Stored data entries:
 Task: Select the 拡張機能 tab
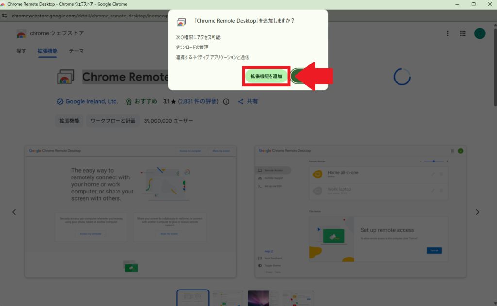click(x=48, y=51)
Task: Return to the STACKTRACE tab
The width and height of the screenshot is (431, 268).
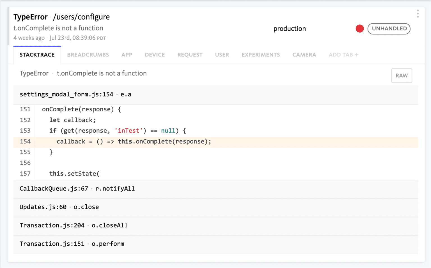Action: 37,55
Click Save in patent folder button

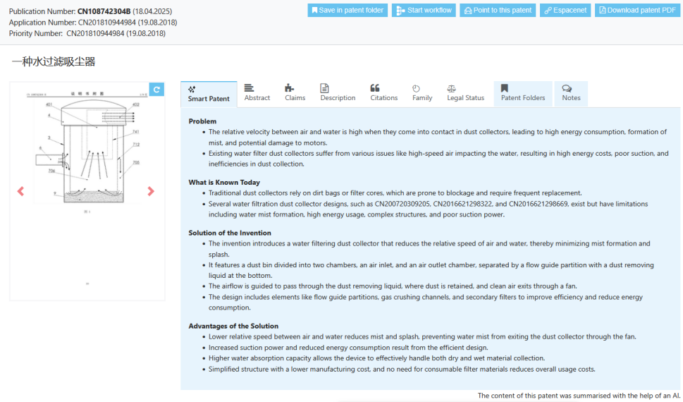click(x=347, y=11)
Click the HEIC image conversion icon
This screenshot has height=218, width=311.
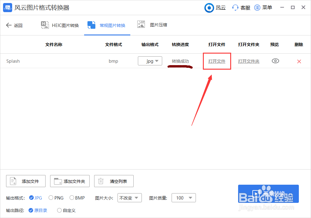pyautogui.click(x=45, y=25)
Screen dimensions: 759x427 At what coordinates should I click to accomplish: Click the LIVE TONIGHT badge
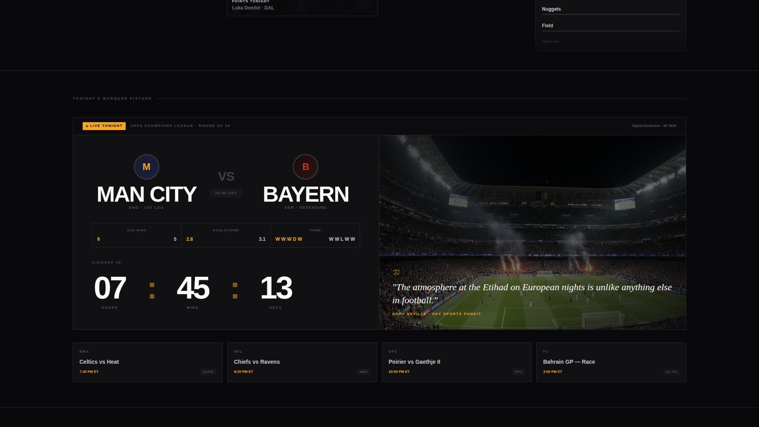104,126
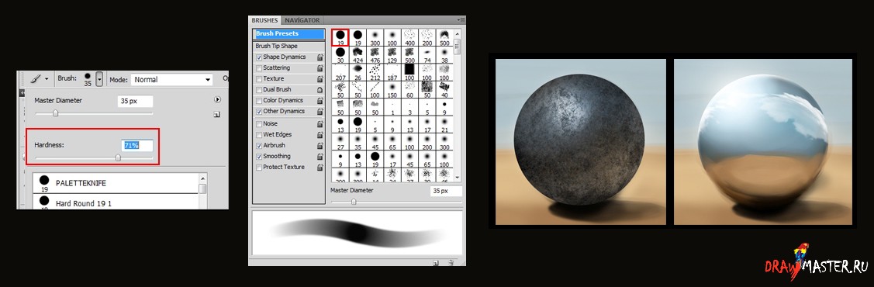Toggle the Wet Edges checkbox
The height and width of the screenshot is (287, 874).
click(x=259, y=135)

Problem to solve: Could you rewrite the data from the line with "Click the HEIC image conversion icon" up to and including the line with "pyautogui.click(x=45, y=25)", keeping the request lines, and multiply each click coordinate in the answers by 1.15, rounding to the nearest whole number with halves rounded up? Give only those lines and leave the pictures out.

Correct output:
Click the HEIC image conversion icon
This screenshot has height=218, width=311.
pyautogui.click(x=52, y=29)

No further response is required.